D- Un assouplissement de la règle primitive : l'apparition du gothique

En dépit de la résistance acharnée du Chapitre Général, la sévérité cistercienne du temps de saint Bernard fut grandement adoucie à l'âge du gothique. Mais l'instinct décoratif des moines ne put être entièrement réprimé, même pendant la vie du saint; la preuve en est fournie par une technique particulière du vitrail, qui est digne de remarque. Cette forme d'art, qui se développa à partir du milieu du XIIe siècle dans les monastères de France, comportait l'emploi de grisailles, au lieu de couleurs, pour des motifs géométriques, plus tard remplacés par une décoration historiée.

Dès le début du XIIIe siècle, les constructions nouvelles présentèrent de frappantes dérogations à la simplicité primitive. L'église de Chaalis (Oise), consacrée en 1227, fut bâtie avec un intérieur très beau imitant la cathédrale de Châlons-sur-Marne. Royaumont (Seine-et-Oise), fondée par la munificence du roi saint Louis en 1228, et construite par son architecte Pierre de Montreuil, était aussi splendide que n'importe quelle église, paroissiale ou autre, de cette époque. Ce fut là que le roi érigea des tombeaux magnifiques pour ses ancêtres, tandis qu'un grand nombre de semblables monuments funéraires d'évêques ou de laïques célèbres ornaient d'autres églises cisterciennes. En même temps, le culte populaire des reliques trouva dans ces édifices l'occasion de jouer un rôle de plus en plus important ; châsses et reliquaires étaient toujours richement décorés. A Obazine (Corrèze), le tombeau du fondateur, saint Etienne, montrait une série habilement sculptée d'abbés cisterciens, de moines, de frères et de moniales en haut-relief, agenouillés ou debout devant la Madone, et du côté opposé, des figures semblables groupées de la même manière, sortant de leurs tombes.
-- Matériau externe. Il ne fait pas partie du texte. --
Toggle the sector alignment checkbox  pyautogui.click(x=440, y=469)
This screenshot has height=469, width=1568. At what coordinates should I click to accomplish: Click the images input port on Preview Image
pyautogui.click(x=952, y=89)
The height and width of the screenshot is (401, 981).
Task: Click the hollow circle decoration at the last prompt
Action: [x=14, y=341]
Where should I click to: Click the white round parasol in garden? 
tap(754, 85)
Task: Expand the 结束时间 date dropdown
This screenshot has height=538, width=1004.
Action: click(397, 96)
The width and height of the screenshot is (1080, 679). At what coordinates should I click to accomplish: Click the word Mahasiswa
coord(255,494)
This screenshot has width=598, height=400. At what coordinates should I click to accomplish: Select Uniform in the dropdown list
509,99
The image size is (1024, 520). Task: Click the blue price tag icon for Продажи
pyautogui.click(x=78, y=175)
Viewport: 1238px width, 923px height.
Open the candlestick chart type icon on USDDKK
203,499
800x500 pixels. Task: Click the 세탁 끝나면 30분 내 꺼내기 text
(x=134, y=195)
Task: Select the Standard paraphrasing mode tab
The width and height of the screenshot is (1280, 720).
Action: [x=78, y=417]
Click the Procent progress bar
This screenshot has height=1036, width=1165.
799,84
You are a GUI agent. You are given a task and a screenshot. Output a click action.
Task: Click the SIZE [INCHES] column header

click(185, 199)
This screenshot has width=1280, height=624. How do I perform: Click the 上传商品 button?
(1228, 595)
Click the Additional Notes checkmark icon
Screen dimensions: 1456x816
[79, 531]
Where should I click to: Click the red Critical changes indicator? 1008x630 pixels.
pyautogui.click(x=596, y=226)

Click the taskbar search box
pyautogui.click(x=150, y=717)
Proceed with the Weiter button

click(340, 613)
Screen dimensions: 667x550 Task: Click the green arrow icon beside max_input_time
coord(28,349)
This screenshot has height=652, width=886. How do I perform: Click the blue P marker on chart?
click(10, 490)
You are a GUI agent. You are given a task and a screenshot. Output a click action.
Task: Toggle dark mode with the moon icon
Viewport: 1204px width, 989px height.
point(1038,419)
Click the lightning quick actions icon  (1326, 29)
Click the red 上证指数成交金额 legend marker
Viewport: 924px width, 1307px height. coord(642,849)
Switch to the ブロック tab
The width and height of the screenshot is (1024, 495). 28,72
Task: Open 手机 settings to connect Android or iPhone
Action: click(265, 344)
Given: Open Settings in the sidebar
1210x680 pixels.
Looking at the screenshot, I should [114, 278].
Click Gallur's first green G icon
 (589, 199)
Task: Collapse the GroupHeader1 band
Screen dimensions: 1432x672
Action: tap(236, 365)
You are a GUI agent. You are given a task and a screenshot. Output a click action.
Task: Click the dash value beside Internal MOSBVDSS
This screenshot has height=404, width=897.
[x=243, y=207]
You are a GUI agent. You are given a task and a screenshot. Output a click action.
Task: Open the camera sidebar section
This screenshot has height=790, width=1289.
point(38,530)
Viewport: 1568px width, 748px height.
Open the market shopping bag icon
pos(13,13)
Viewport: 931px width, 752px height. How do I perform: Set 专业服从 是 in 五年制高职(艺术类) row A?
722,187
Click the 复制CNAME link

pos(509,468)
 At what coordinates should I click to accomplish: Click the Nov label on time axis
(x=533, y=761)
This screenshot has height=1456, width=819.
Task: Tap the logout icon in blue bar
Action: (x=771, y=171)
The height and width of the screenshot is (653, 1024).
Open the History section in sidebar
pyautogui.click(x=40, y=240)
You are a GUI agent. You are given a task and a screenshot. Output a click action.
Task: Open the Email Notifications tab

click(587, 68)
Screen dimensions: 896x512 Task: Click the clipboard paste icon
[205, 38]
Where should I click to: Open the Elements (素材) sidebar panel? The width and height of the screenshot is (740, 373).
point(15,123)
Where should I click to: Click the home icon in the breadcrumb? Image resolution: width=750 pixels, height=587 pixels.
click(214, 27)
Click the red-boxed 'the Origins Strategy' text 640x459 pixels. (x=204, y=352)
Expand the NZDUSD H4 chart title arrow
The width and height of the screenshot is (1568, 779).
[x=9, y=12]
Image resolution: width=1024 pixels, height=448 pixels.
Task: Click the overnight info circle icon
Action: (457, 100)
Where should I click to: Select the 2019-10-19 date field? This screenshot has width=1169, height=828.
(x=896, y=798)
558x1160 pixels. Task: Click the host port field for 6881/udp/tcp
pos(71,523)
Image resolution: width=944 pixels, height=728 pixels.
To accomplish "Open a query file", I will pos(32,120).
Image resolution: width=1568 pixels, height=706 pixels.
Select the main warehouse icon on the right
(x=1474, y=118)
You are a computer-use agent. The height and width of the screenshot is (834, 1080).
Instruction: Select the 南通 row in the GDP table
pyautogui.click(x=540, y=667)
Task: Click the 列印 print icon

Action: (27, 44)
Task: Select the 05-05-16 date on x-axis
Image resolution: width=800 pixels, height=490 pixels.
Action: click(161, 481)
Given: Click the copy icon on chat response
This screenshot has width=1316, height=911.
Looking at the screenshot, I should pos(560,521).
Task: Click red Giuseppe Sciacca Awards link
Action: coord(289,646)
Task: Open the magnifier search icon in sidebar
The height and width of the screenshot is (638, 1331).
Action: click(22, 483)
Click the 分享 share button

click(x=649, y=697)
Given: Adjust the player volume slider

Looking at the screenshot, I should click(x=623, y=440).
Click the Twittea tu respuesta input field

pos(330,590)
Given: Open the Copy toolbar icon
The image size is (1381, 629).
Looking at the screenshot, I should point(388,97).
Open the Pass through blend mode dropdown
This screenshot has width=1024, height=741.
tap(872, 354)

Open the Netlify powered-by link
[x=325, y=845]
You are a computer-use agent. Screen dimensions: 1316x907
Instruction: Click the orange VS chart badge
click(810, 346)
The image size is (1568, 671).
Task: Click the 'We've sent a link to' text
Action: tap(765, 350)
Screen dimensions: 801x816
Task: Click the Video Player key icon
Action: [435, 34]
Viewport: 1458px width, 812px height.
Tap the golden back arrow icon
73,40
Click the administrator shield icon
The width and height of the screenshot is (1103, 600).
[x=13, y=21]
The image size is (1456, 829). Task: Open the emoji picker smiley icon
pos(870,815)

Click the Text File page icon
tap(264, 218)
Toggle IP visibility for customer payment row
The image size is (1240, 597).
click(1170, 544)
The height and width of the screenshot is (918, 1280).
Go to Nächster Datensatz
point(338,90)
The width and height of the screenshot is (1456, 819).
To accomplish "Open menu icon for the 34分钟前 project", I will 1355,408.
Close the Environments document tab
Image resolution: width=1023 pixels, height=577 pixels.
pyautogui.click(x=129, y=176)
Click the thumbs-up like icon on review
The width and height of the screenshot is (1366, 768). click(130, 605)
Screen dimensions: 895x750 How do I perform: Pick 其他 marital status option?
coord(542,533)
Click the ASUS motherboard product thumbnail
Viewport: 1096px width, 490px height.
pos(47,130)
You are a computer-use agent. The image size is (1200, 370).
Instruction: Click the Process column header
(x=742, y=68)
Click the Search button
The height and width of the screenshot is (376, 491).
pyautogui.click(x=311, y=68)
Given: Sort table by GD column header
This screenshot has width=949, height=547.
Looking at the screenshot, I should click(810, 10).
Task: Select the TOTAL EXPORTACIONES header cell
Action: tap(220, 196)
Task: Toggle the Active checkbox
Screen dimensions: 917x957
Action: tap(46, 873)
Au cours du XIVe siècle, les règles d'austérité se relâchèrent encore, et la Renaissance les ignora presque complètement. Non seulement les nouvelles fondations adoptèrent le style de la dernière période gothique avec sa délicate ornementation, mais les anciennes maisons, elles aussi, furent transformées selon le goût du jour, et une magnifique bibliothèque fut généralement ajoutée comme un autre signe des temps nouveaux. De si coûteuses améliorations, cependant, n'étaient guère à la portée des monastères, toujours plus nombreux, soumis à la domination d'abbés commendataires, et dont les communautés devaient s’estimer heureuses lorsqu’elles pouvaient sauvegarder leur ancienne installation.

Au XIIe siècle, l’Ordre s’étendant dans toute l’Europe, les moines apportèrent avec eux leur style si caractéristique. Le plus magnifique monument de l'architecture cistercienne en Espagne est le monastère royal de Poblet en Catalogne, «l'Escurial d'Aragon», renfermant les tombeaux de ses plus généreux protecteurs, les rois d'Aragon. Sa vaste' étendue est complètement entourée de murs fortifiés et de bastions, tandis que les bâtiments eux-mêmes, soumis à des travaux continuels de construction ou de transformation jusqu'à la fin du XVIIIe siècle, peuvent servir à illustrer l'histoire de l'architecture depuis le premier style de transition jusqu'au Baroque. Bien que l'Ordre ait été supprimé dans le pays en 1835, le monastère est encore en parfait état, de sorte que la vie cistercienne put récemment y être reprise sans beaucoup de difficulté. La moitié environ des fondations d'Espagne ont survécu et sont dans un état satisfaisant, entre autres la toute première, Moreruela (1131) en Castille, Veruela en Aragon, le fameux couvent de moniales de Las Huelgas à Burgos, et une proche voisine et rivale de Poblet, Santas Creus en Catalogne ; ainsi, l'Espagne est probablement le pays le plus riche en monuments d'architecture cistercienne bien conservés.

Au Portugal, parmi les nombreux établissements de l'Ordre, le premier rang revenait, à tous les points de vue, au puissant Alcobaça, à quelque cent kilomètres au nord de Lisbonne. La construction fut commencée en 1158, mais ne fut achevée qu'en 1223. L'église était la plus vaste du pays (plus de cent mètres de long), et d'une valeur artistique inégalée. Son plan horizontal est la réplique exacte de celui de Clairvaux, mais étant donné que les bas-côtés sont voûtés à la même hauteur que la nef, elle constitue une rareté parmi les églises cisterciennes. L'ornementation intérieure fut grandement enrichie par les tombeaux des souverains du Portugal. Au cours des siècles, Alcobaça fut, lui aussi, transformé continuellement, jusqu'à la dissolution de 1834 où le monastère fut converti en caserne.